The  craft store was OPEN!  This is the first time I have been to a retail store that wasn’t a grocery store!  I got to BROWSE! and walk through aisles of random crap I didn’t need!  I bought a few plastic hair combs, some seam binding,  some cotton bandanas, and a bundle of fat quarters.   A few things I want to experiment with – sewing the corners of the bandana directly to the top of the comb, and then put the comb tines down into a messy bun or ponytail, and attaching bobby pins to the comb, so they can “tighten” the mask while the comb holds everything place.

Ideally, I’m going for something where it’s the comb that holds the mask in place, and the fabric lies gently over my nose and mouth, with no pressure on the bridge of my nose or my ears.  And in the picture above, there is stuff on the bottom of the mask, weighing it down.  I can do something like that too!

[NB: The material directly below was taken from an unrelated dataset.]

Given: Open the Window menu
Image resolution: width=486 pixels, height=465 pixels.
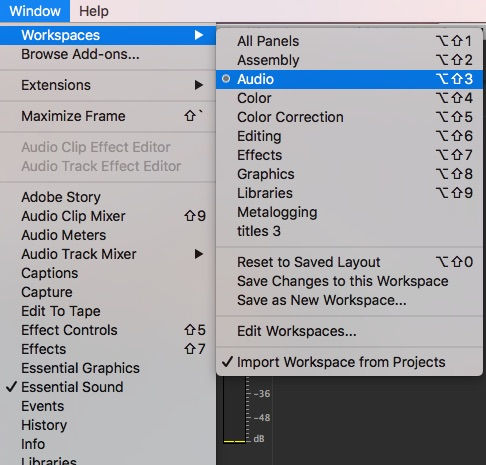Looking at the screenshot, I should pos(35,11).
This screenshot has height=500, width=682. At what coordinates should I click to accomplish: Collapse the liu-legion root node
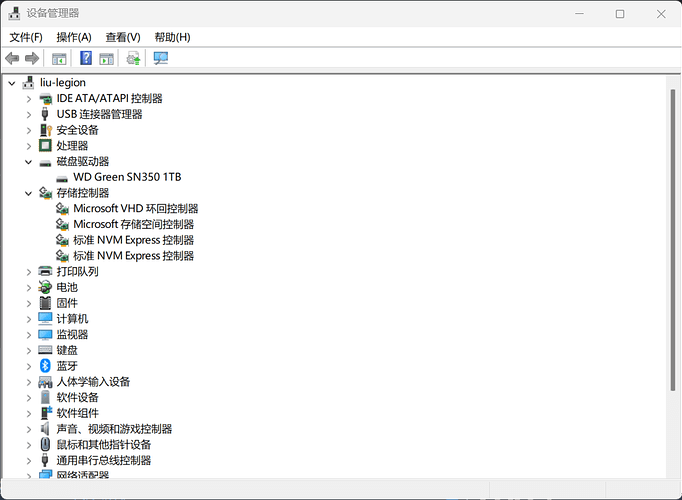point(12,83)
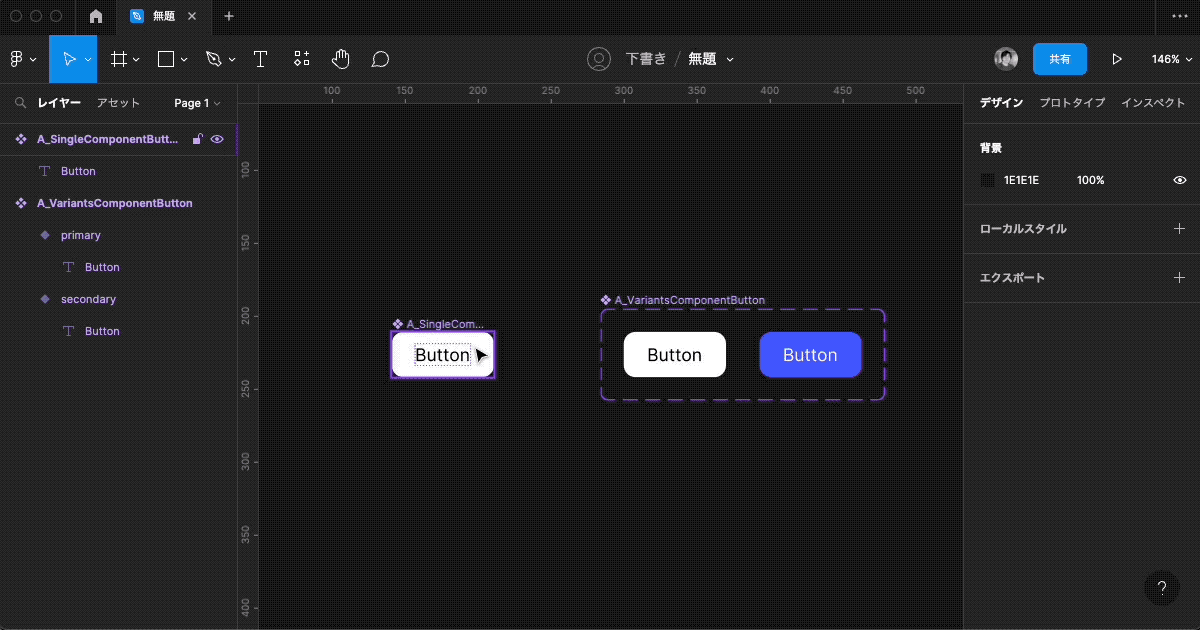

Regardless,  this will keep me out of trouble for a few hours, and I’ll get some cool belly dancer style face veils out of it.  Doesn’t seem like the new normal is gonna go away anytime soon, so I might as well have some crafty fun with it, right?

 

Cooking adventures – I couldn’t find any one to one gluten free flour at the store, but they did have brown rice flour and teff.  Whadya do with teff? You make Injera!   First batch was tasty but undercooked because I didn’t have my pan hot enough. will one million percent be making injera again!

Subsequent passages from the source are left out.